Identificata la pianta giusta nel Pistaciavera, stretto parente del Pistacialentiscus, diffusamente presente sull’isola (e già questo era un presagio favorevole all’impresa!), il passo successivo divenne quello di procurarsi la pianta. Avevo scoperto che il pistacchio era una pianta originaria del Medio Oriente e avevo proprio allora in programma un viaggio in Siria. In effetti le campagne siriane intorno ad Aleppo erano un’unica distesa di alberi di pistacchio, alternati ad albicocchi. Naturalmente appena scesa dall’aereo cercai di informarmi dove reperire la piccola pianta di pistacchio che cercavo. Sin dall’inizio la cosa non si presentò per nulla semplice: la coltivazione del pistacchio era considerata di interesse nazionale; il governo stesso gestiva la riproduzione del pistacchio fornendo direttamente ai contadini siriani le piantine da trapiantare nel campo. Strane domande mi si affacciavano alla mente. Mi chiedevo se la riproduzione fosse un procedimento così delicato da non poter essere fatto dai contadini stessi; forse essendo una pianta dioica bisognava fecondare a mano fiore per fiore (così avevo sentito dire si faceva per alcune piante) o si trattava veramente di un segreto di stato? Era praticamente impossibile venire in possesso legalmente di piantine di pistacchio.
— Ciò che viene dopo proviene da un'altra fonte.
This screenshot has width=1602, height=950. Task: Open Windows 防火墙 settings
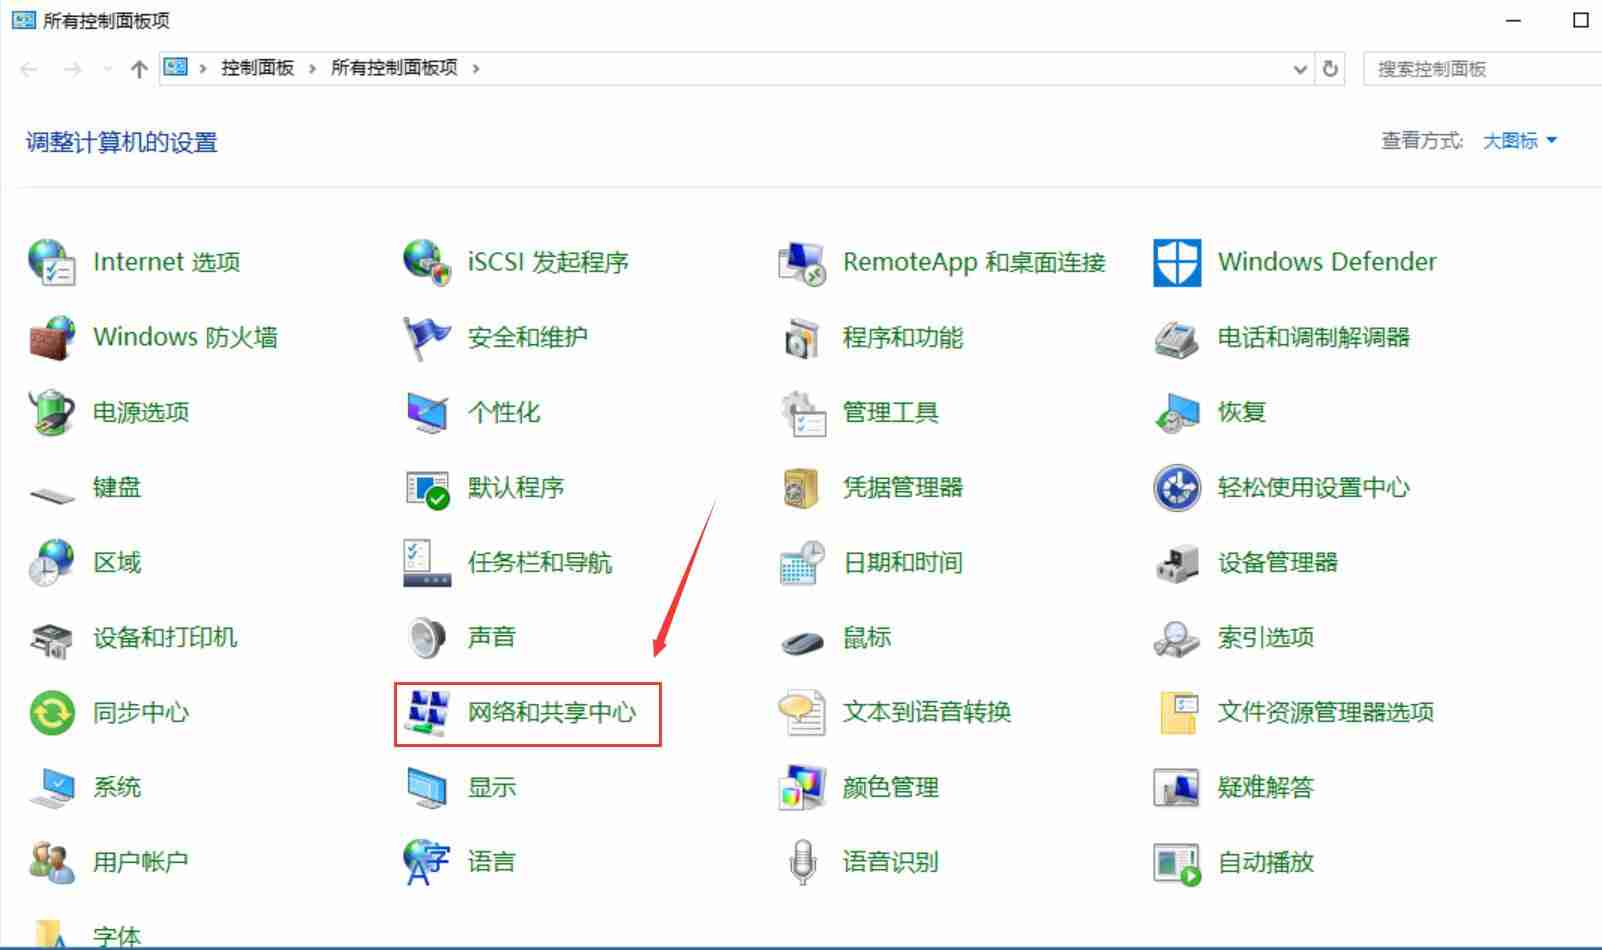point(184,337)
L’anno seguente con mia sorpresa sul Catalogo Ingegnoli fece per la prima volta ufficialmente la sua comparsa la pianta del pistacchio. Mi precipitai subito da Ingegnoli, ma rimasi delusa nello scoprire che no, non era al momento disponibile alcuna pianta di Pistacia vera, forse, mi dissero, l’anno seguente. Ma da allora in poi l’annuncio non fu più stampato… Il mistero si infittiva sempre più.
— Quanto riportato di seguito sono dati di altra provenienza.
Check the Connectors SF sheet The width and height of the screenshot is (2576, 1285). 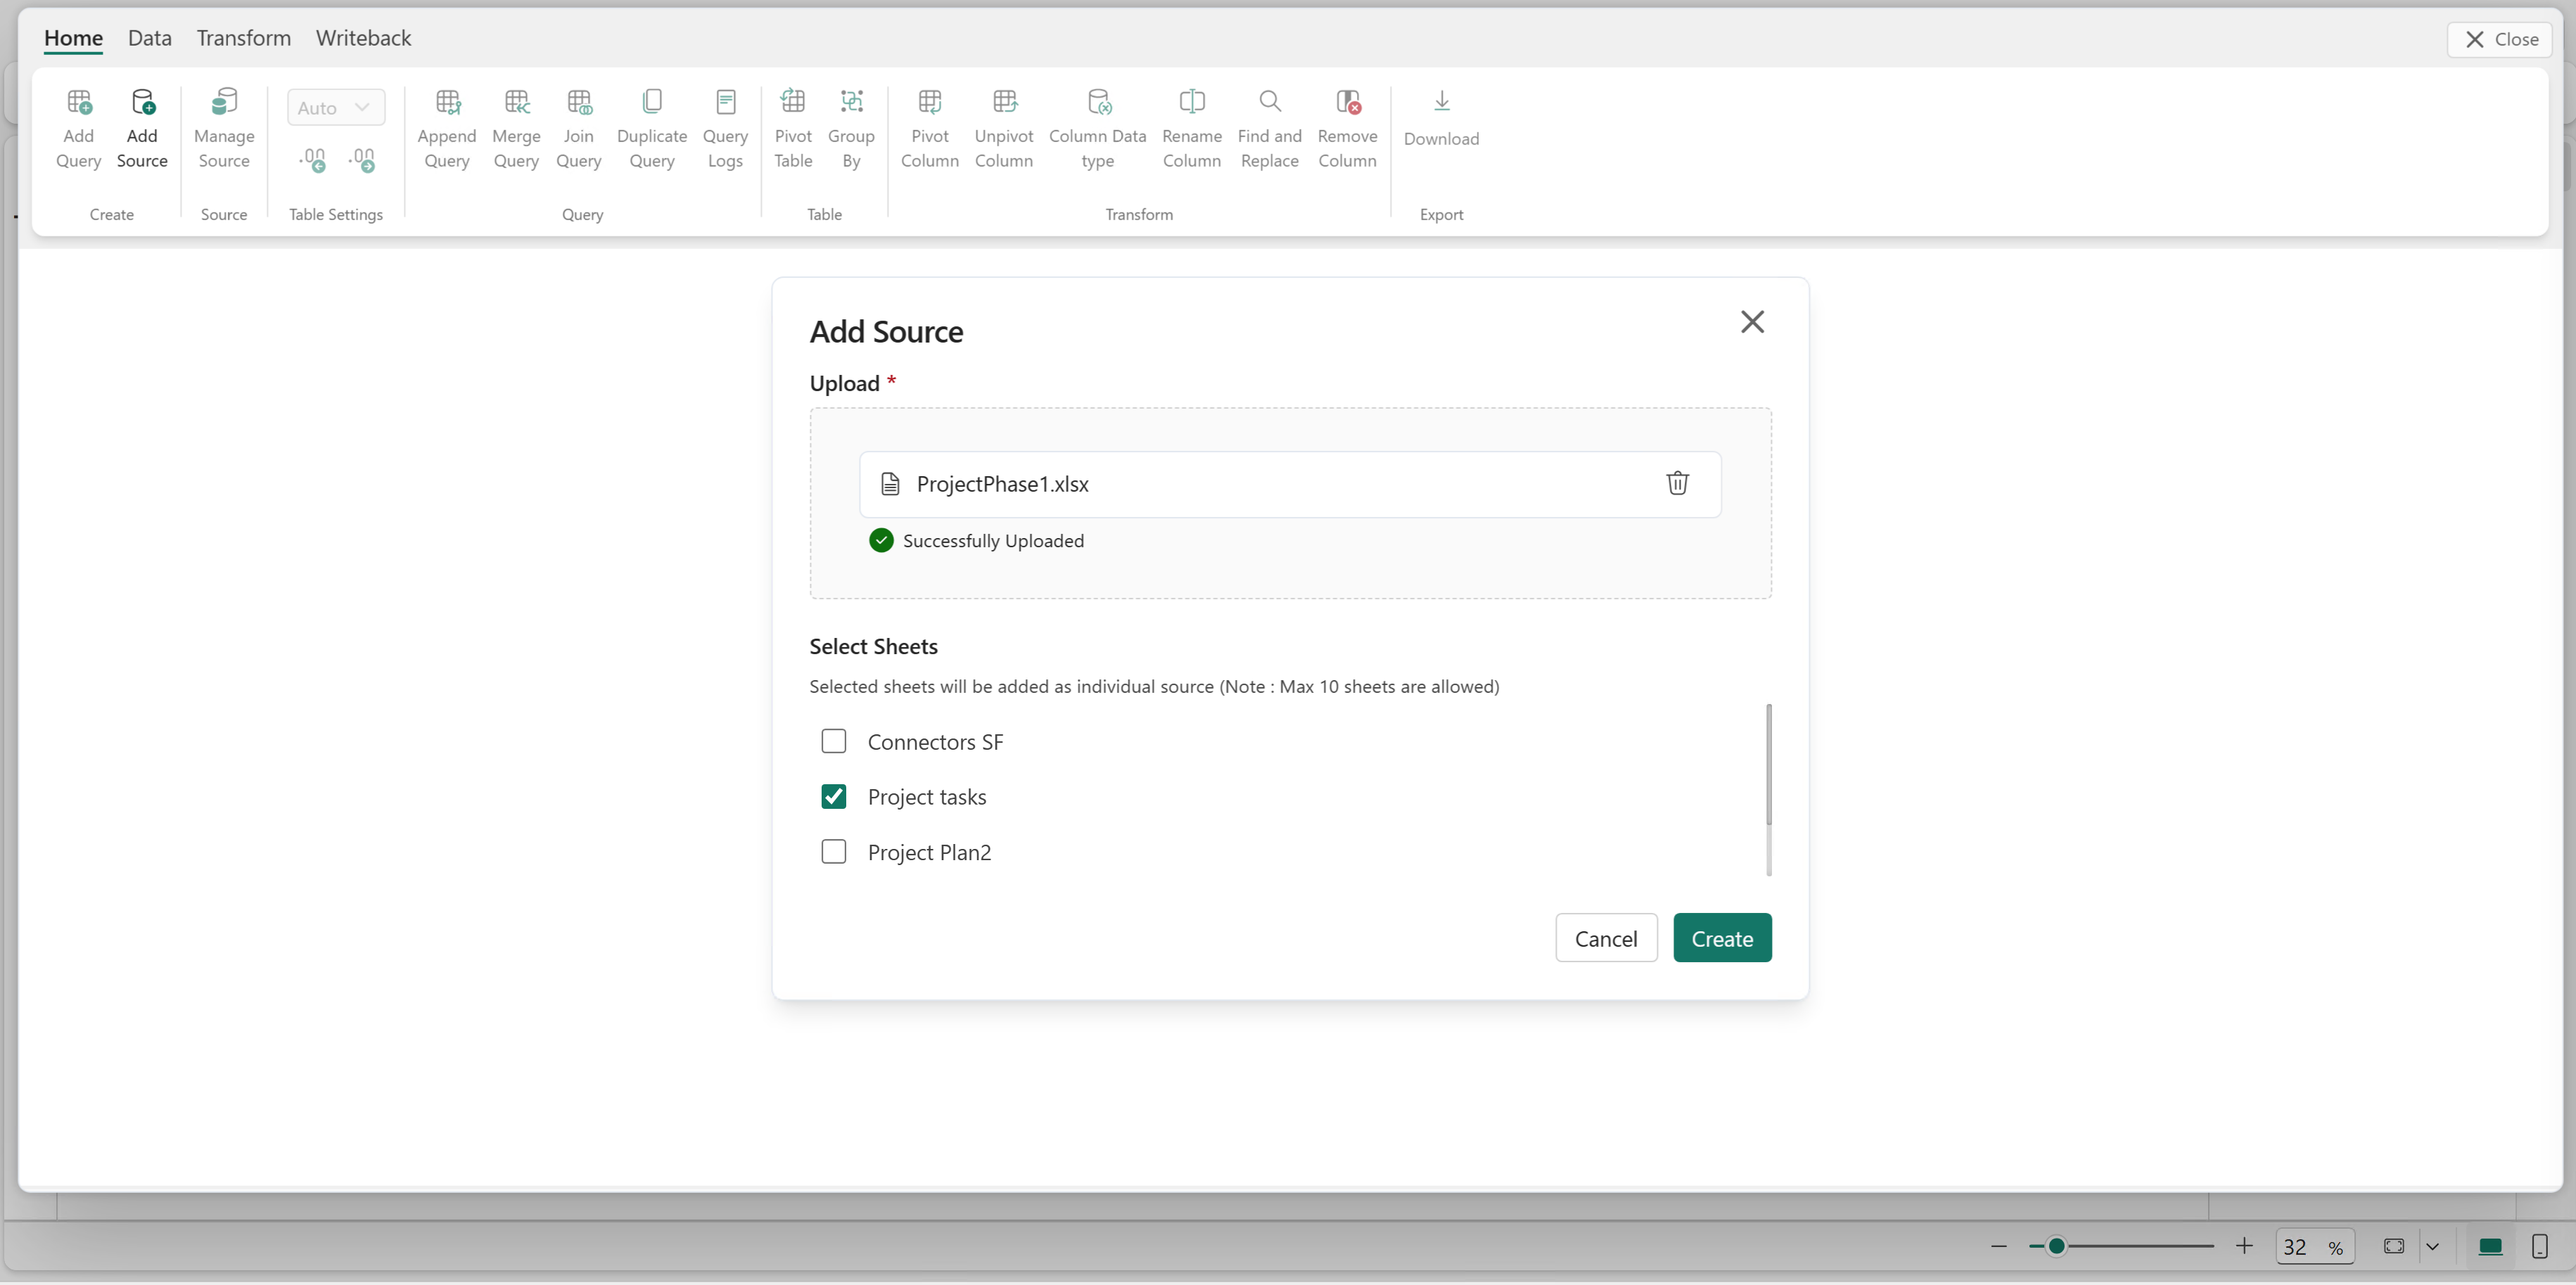tap(833, 741)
Successivamente, non ricordo come, venni occasionalmente a sapere (allora non c’era ancora internet !) che nella zona di Bronte in Sicilia c’erano coltivazioni di pistacchio e riuscii a mettermi telefonicamente in contatto con uno di questi produttori di Pistacchi di Bronte. Scoprii che sì, era possibile avere le piantine di pistacchio, ma quante ne avrei volute? Il quantitativo minimo era di 100 piante… Dove, come le avrei piantate, chi le avrebbe adeguatamente curate? Il coraggio mi venne meno e rinunciai all’impresa senza neanche chiedere quanto costassero.
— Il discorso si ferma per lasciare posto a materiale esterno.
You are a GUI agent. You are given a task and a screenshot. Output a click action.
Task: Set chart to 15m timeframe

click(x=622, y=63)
Recentemente l’anno scorso, correva il 2014, visitando uno dei tanti vivai oggi presenti a Pantelleria, ho scoperto per caso che aveva in vendita delle piante di pistacchio, maschi e femmine, perché il Pistacia vera, come ben sapevo, è dioico… Non sto a dirvi il prezzo!
Improvvisamente tutto quel mio “affaticarmi sotto il sole” mi apparve in tutta la sua vanità.
Ma per fortuna l’amarezza di aver perso la mia “occasione fatale” fu rapidamente sopraffatta dalla soddisfazione di poter contemplare le mie ordinate coltivazioni di zibibbo, le mie balze selvagge di fichi d’india, i miei muretti adorni dei cespugliosi capperi dal pungente aroma.